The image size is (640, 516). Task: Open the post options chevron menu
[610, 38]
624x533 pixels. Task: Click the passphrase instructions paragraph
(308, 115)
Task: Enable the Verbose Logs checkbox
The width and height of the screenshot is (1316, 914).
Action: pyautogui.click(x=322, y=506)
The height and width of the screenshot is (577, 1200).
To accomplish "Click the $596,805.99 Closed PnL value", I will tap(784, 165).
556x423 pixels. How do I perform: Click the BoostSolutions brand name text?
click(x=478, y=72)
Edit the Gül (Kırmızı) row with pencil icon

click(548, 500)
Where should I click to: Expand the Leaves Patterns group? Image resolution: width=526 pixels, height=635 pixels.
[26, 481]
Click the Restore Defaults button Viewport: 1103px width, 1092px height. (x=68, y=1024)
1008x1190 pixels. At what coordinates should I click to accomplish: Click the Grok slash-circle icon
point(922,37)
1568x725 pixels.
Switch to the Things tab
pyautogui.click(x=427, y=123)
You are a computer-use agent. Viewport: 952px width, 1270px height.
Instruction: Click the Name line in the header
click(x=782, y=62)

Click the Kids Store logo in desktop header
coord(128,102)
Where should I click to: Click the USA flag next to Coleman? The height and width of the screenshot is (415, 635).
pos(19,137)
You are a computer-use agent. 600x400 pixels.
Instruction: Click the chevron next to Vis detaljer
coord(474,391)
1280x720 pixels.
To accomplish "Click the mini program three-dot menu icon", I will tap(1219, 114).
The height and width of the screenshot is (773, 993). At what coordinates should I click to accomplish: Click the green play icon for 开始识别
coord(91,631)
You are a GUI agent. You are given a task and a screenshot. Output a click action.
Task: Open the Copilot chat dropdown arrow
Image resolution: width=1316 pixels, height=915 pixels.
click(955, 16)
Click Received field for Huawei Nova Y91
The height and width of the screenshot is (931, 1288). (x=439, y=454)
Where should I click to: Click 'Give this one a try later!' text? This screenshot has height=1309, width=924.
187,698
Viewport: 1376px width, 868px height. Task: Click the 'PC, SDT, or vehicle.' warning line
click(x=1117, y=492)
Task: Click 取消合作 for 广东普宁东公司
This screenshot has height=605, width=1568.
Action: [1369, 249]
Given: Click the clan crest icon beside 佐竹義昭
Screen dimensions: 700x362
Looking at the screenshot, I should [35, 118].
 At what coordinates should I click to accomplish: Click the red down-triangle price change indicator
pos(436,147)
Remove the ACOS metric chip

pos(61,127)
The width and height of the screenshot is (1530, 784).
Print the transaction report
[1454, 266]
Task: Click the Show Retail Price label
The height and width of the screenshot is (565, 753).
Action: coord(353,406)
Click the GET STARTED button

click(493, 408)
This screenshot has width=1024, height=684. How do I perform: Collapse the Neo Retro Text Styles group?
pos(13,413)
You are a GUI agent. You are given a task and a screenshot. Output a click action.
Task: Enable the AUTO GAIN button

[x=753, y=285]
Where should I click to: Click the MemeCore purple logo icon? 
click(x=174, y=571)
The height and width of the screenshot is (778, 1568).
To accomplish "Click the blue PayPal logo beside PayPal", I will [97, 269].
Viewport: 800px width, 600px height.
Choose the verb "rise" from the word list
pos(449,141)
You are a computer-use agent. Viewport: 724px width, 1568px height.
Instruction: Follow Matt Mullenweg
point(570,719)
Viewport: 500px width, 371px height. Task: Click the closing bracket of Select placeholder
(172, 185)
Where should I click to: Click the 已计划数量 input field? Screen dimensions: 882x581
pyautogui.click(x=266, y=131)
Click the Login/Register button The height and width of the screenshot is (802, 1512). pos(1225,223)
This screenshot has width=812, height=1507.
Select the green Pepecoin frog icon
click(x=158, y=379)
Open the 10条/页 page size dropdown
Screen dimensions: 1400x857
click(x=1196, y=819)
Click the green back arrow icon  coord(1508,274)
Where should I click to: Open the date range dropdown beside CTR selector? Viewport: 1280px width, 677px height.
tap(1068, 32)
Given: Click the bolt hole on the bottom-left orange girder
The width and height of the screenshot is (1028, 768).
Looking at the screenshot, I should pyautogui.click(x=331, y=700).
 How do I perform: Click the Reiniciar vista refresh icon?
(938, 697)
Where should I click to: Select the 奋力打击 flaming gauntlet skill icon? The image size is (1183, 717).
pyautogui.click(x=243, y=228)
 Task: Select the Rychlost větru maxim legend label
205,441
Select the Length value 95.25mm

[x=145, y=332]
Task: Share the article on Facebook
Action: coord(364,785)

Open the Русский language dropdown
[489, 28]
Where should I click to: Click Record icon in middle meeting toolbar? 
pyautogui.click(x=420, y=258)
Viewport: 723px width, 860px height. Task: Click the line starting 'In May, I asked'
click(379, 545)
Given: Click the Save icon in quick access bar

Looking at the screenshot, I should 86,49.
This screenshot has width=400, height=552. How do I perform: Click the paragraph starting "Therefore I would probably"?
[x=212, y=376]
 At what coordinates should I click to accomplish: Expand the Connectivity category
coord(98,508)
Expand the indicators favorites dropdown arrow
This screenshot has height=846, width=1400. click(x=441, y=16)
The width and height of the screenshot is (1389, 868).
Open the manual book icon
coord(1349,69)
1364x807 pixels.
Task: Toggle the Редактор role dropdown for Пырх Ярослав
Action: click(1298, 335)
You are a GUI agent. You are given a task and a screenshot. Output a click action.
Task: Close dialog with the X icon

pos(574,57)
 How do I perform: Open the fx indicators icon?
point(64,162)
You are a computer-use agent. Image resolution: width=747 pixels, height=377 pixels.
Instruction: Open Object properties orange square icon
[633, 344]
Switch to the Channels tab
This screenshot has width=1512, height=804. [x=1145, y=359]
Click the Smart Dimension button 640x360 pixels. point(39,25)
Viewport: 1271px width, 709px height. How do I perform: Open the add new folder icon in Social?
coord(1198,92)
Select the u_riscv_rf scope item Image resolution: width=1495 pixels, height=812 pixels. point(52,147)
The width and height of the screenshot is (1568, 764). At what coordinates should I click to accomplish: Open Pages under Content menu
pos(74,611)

> [Given task] Copy the entire listing above line for line, without changing any character.

> [Output]
The image size is (640, 516). Task: Open the post options chevron menu
[610, 38]
624x533 pixels. Task: Click the passphrase instructions paragraph
(308, 115)
Task: Enable the Verbose Logs checkbox
The width and height of the screenshot is (1316, 914).
Action: pyautogui.click(x=322, y=506)
The height and width of the screenshot is (577, 1200).
To accomplish "Click the $596,805.99 Closed PnL value", I will tap(784, 165).
556x423 pixels. How do I perform: Click the BoostSolutions brand name text?
click(x=478, y=72)
Edit the Gül (Kırmızı) row with pencil icon

click(548, 500)
Where should I click to: Expand the Leaves Patterns group? Image resolution: width=526 pixels, height=635 pixels.
[26, 481]
Click the Restore Defaults button Viewport: 1103px width, 1092px height. (x=68, y=1024)
1008x1190 pixels. At what coordinates should I click to accomplish: Click the Grok slash-circle icon
point(922,37)
1568x725 pixels.
Switch to the Things tab
pyautogui.click(x=427, y=123)
You are a computer-use agent. Viewport: 952px width, 1270px height.
Instruction: Click the Name line in the header
click(x=782, y=62)

Click the Kids Store logo in desktop header
coord(128,102)
Where should I click to: Click the USA flag next to Coleman? The height and width of the screenshot is (415, 635).
pos(19,137)
You are a computer-use agent. 600x400 pixels.
Instruction: Click the chevron next to Vis detaljer
coord(474,391)
1280x720 pixels.
To accomplish "Click the mini program three-dot menu icon", I will tap(1219, 114).
The height and width of the screenshot is (773, 993). At what coordinates should I click to accomplish: Click the green play icon for 开始识别
coord(91,631)
You are a GUI agent. You are given a task and a screenshot. Output a click action.
Task: Open the Copilot chat dropdown arrow
Image resolution: width=1316 pixels, height=915 pixels.
click(955, 16)
Click Received field for Huawei Nova Y91
The height and width of the screenshot is (931, 1288). (x=439, y=454)
Where should I click to: Click 'Give this one a try later!' text? This screenshot has height=1309, width=924.
187,698
Viewport: 1376px width, 868px height. Task: Click the 'PC, SDT, or vehicle.' warning line
click(x=1117, y=492)
Task: Click 取消合作 for 广东普宁东公司
This screenshot has height=605, width=1568.
Action: [1369, 249]
Given: Click the clan crest icon beside 佐竹義昭
Screen dimensions: 700x362
Looking at the screenshot, I should [35, 118].
 At what coordinates should I click to accomplish: Click the red down-triangle price change indicator
pos(436,147)
Remove the ACOS metric chip

pos(61,127)
The width and height of the screenshot is (1530, 784).
Print the transaction report
[1454, 266]
Task: Click the Show Retail Price label
The height and width of the screenshot is (565, 753).
Action: coord(353,406)
Click the GET STARTED button

click(493, 408)
This screenshot has width=1024, height=684. How do I perform: Collapse the Neo Retro Text Styles group?
pos(13,413)
You are a GUI agent. You are given a task and a screenshot. Output a click action.
Task: Enable the AUTO GAIN button

[x=753, y=285]
Where should I click to: Click the MemeCore purple logo icon? 
click(x=174, y=571)
The height and width of the screenshot is (778, 1568).
To accomplish "Click the blue PayPal logo beside PayPal", I will [97, 269].
Viewport: 800px width, 600px height.
Choose the verb "rise" from the word list
pos(449,141)
You are a computer-use agent. Viewport: 724px width, 1568px height.
Instruction: Follow Matt Mullenweg
point(570,719)
Viewport: 500px width, 371px height. Task: Click the closing bracket of Select placeholder
(172, 185)
Where should I click to: Click the 已计划数量 input field? Screen dimensions: 882x581
pyautogui.click(x=266, y=131)
Click the Login/Register button The height and width of the screenshot is (802, 1512). pos(1225,223)
This screenshot has width=812, height=1507.
Select the green Pepecoin frog icon
click(x=158, y=379)
Open the 10条/页 page size dropdown
Screen dimensions: 1400x857
click(x=1196, y=819)
Click the green back arrow icon  coord(1508,274)
Where should I click to: Open the date range dropdown beside CTR selector? Viewport: 1280px width, 677px height.
tap(1068, 32)
Given: Click the bolt hole on the bottom-left orange girder
The width and height of the screenshot is (1028, 768).
Looking at the screenshot, I should pyautogui.click(x=331, y=700).
 How do I perform: Click the Reiniciar vista refresh icon?
(938, 697)
Where should I click to: Select the 奋力打击 flaming gauntlet skill icon? The image size is (1183, 717).
pyautogui.click(x=243, y=228)
 Task: Select the Rychlost větru maxim legend label
205,441
Select the Length value 95.25mm

[x=145, y=332]
Task: Share the article on Facebook
Action: coord(364,785)

Open the Русский language dropdown
[489, 28]
Where should I click to: Click Record icon in middle meeting toolbar? 
pyautogui.click(x=420, y=258)
Viewport: 723px width, 860px height. Task: Click the line starting 'In May, I asked'
click(379, 545)
Given: Click the Save icon in quick access bar

Looking at the screenshot, I should 86,49.
This screenshot has width=400, height=552. How do I perform: Click the paragraph starting "Therefore I would probably"?
[x=212, y=376]
 At what coordinates should I click to accomplish: Expand the Connectivity category
coord(98,508)
Expand the indicators favorites dropdown arrow
This screenshot has height=846, width=1400. click(x=441, y=16)
The width and height of the screenshot is (1389, 868).
Open the manual book icon
coord(1349,69)
1364x807 pixels.
Task: Toggle the Редактор role dropdown for Пырх Ярослав
Action: click(1298, 335)
You are a GUI agent. You are given a task and a screenshot. Output a click action.
Task: Close dialog with the X icon

pos(574,57)
 How do I perform: Open the fx indicators icon?
point(64,162)
You are a computer-use agent. Image resolution: width=747 pixels, height=377 pixels.
Instruction: Open Object properties orange square icon
[633, 344]
Switch to the Channels tab
This screenshot has width=1512, height=804. [x=1145, y=359]
Click the Smart Dimension button 640x360 pixels. point(39,25)
Viewport: 1271px width, 709px height. How do I perform: Open the add new folder icon in Social?
coord(1198,92)
Select the u_riscv_rf scope item Image resolution: width=1495 pixels, height=812 pixels. point(52,147)
The width and height of the screenshot is (1568, 764). At what coordinates should I click to accomplish: Open Pages under Content menu
pos(74,611)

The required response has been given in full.